Edit February 26, 2018: We have just posted an updated and complete postmortem here: https://blogs.msdn.microsoft.com/vsoservice/?p=16295
On 7 February 2018 we had an incident which impacted users in our Western European scale unit. During this time, users experienced slow performance and 503 errors (service unavailable) when interacting with VSTS services. Close to 5,000 users were impacted at the peak of the incident. The incident lasted for two and a half hours on 7 February 2018 from 10:10 - 12:40 UTC.
Our root cause analysis (RCA) has not gone well for this incident. We’ve had several theories that have taken up significant time but ultimately have proven to be false. The result is that we don’t yet have a complete RCA on this incident. We are posting this update to share what we do know and what prevention steps we’ve put in place thus far, but, also to communicate that we are still actively investigating this issue.
Ultimately, we’re trying to answer these two questions:
- What caused the initial failure?
- Why didn’t the system automatically recover given the reactive measures we already have in place?
First, here is what we do know.
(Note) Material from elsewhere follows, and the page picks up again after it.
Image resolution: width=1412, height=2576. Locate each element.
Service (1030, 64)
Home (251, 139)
This scale unit has 7 application tiers. This graph shows the sum of CPU usage (red) across those instances as well as the request queue length (orange) which is a good proxy for impact in this case:
The odd thing here is that CPU usage falls for most of this incident. When the incident resolves, the CPU usage rises to a higher level. That is generally the opposite of what we expect. The key here though is that this is the sum of the CPU usage across all 7 ATs. When we look at each of the individual ATs, we see that over the course of the incident that often a number of them are not processing requests at all. This puts extra burden on the remaining ATs, ultimately causing them to become overwhelmed and to fail. We believe this is happening for two reasons:
- We identified a bug in our application host shutdown logic that can cause an unhandled exception on a background thread to bring the entire process down. We saw 7 occurrences of this crash during the outage window.
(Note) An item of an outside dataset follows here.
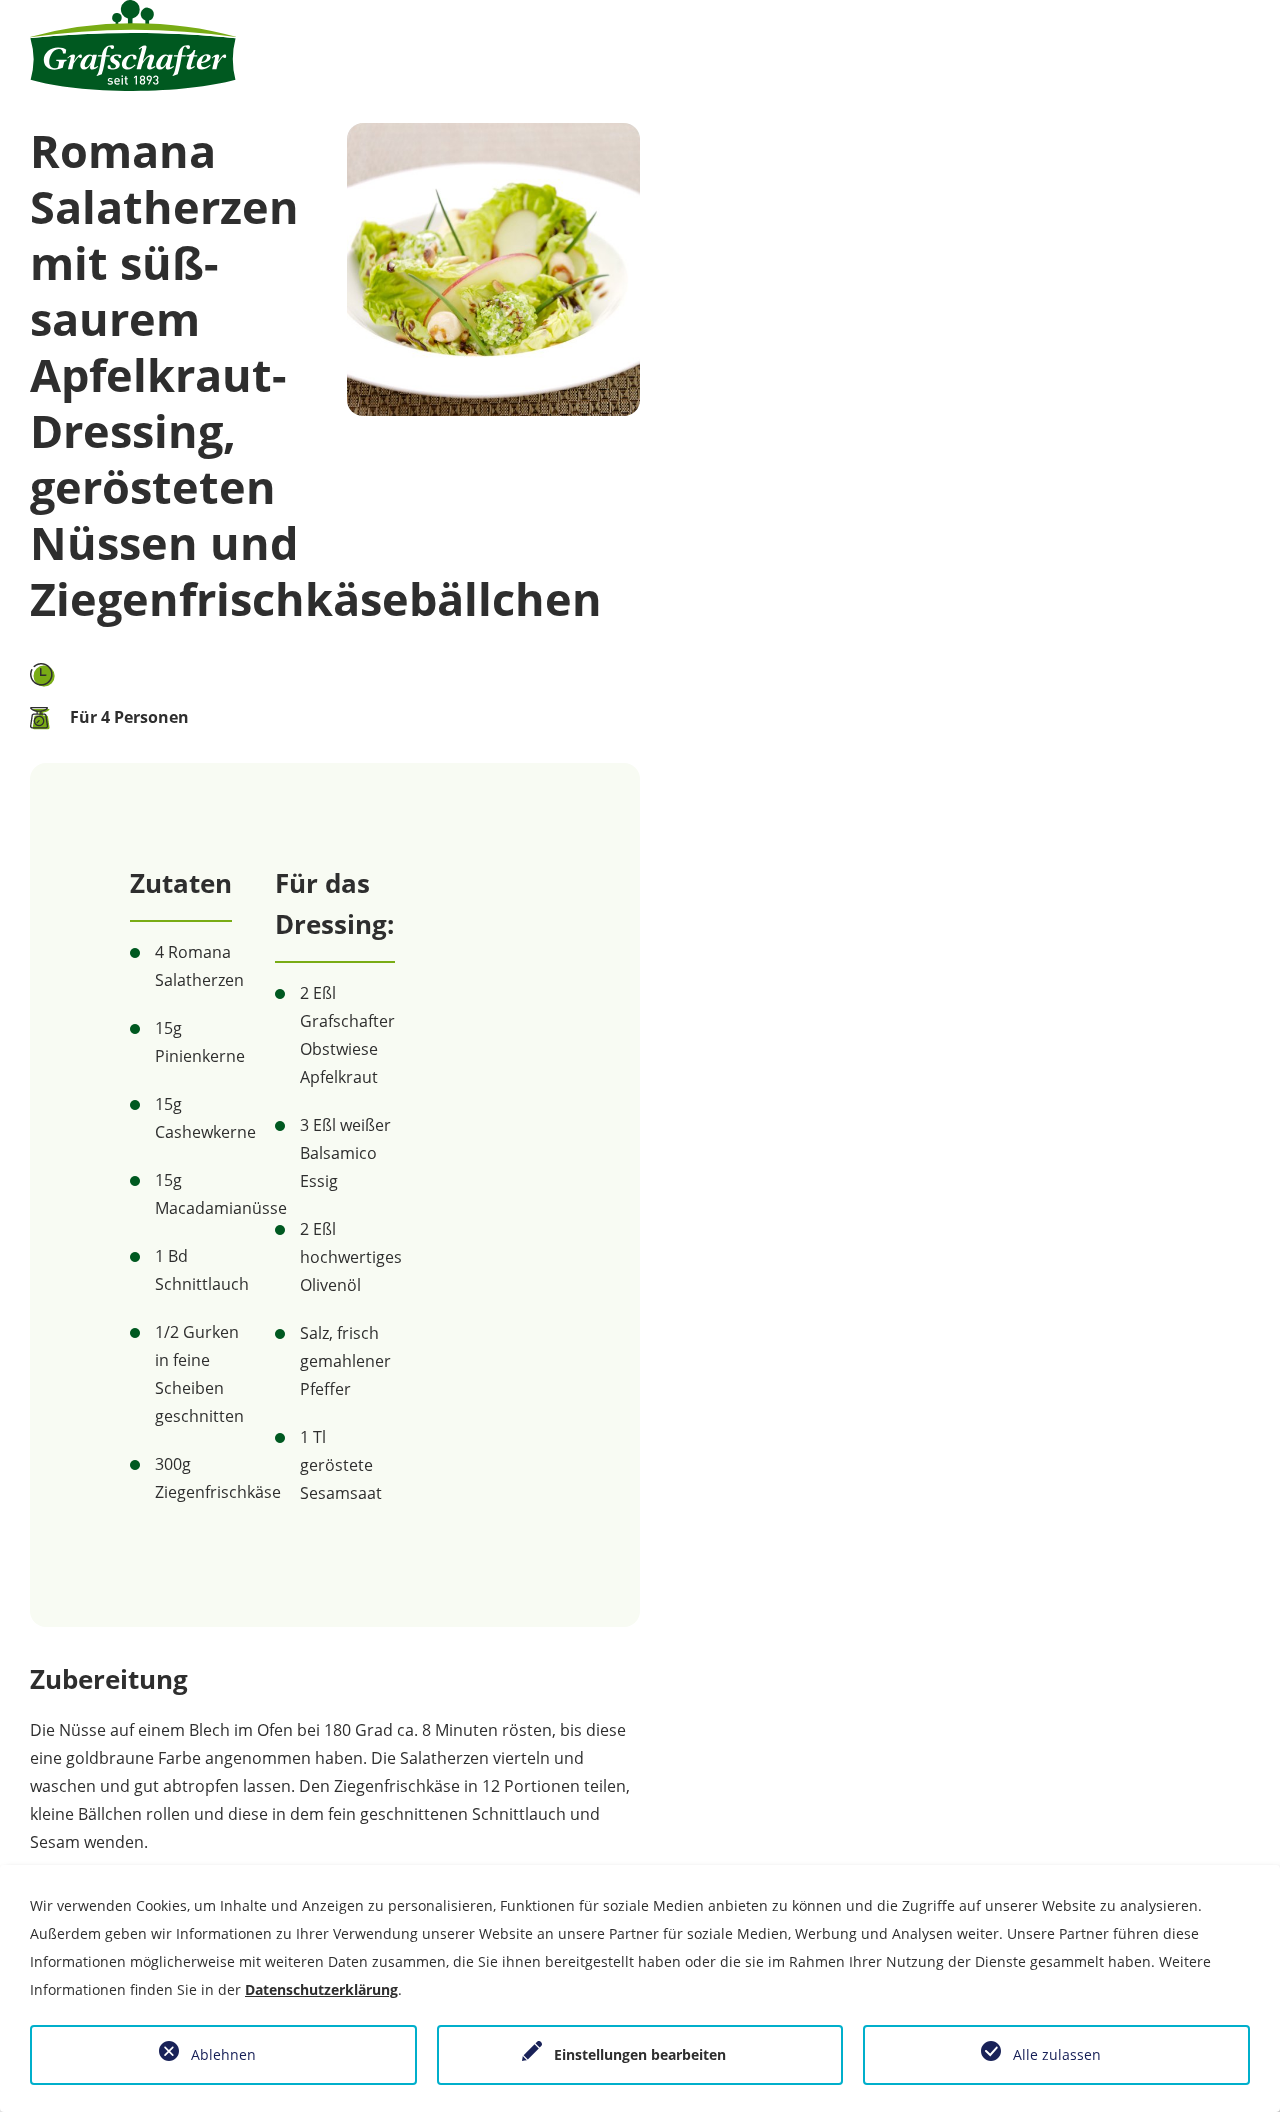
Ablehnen (223, 2054)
- We have a tool known as the VssHealthAgent that will take automatic actions to help us diagnose an issue. For instance, if it notices that CPU or queued requests have spiked, it will pull the AT out of the load balancer, collect a set of diagnostics, and then place the AT back in rotation. This tool has throttling built in to ensure that it won’t pull more than one AT out of rotation at any given time. We noticed several oddities during this period:
- A few times, the time taken to collect diagnostics on a given AT took much longer than expected. Throughout this entire period, we were without 1 AT due to the VssHealthAgent collecting diagnostics. Even with that, we should have had enough ATs to handle the load with one of them taken out of rotation.
- During the outage, we found that at different points in time, a given AT was not in contact with the load balancer to let it know that it was available for work. This caused the number of functioning ATs to drop below the number required to support the load.
While we are beginning to understand why this outage lasted as long as it did, the question of what caused it still remains.
VSTS makes heavy use of SignalR to provide live updating web views. When a SignalR connection is severed, or it fails to receive a ping for 30 seconds, it will attempt to reconnect with the server. We noticed that two of the bigger spikes in impact correlate with large reconnect spikes (in blue):
Note that the graphs here have different y-axis values. We know that the spike in reconnect calls here has a negative impact on the server. It is still unclear what caused those reconnects to happen and if they were the cause of the queued requests on the ATs or instead a victim of things getting slower.
We’ve taken several steps so far to prevent these conditions from recurring:
- We’ve fixed the process crash issue that was one of the causes of ATs being unavailable during this outage.
- We’ve added code to our clients to have them stagger reconnect calls so that an incident that causes connections to be severed isn’t made worse by SignalR sending thousands of reconnect calls simultaneously.
- We’ve decreased the size of the SignalR message cache so that reconnect processing will be less CPU intensive on the ATs.
There are still a number of things that we need to investigate:
- We need to understand what is causing the spike of the queued requests. We’ve noticed an increase in load directly before this event, but it isn’t enough that clearly makes it the cause. We need to investigate further in order to understand the make-up of that load by analyzing call telemetry and perf view traces.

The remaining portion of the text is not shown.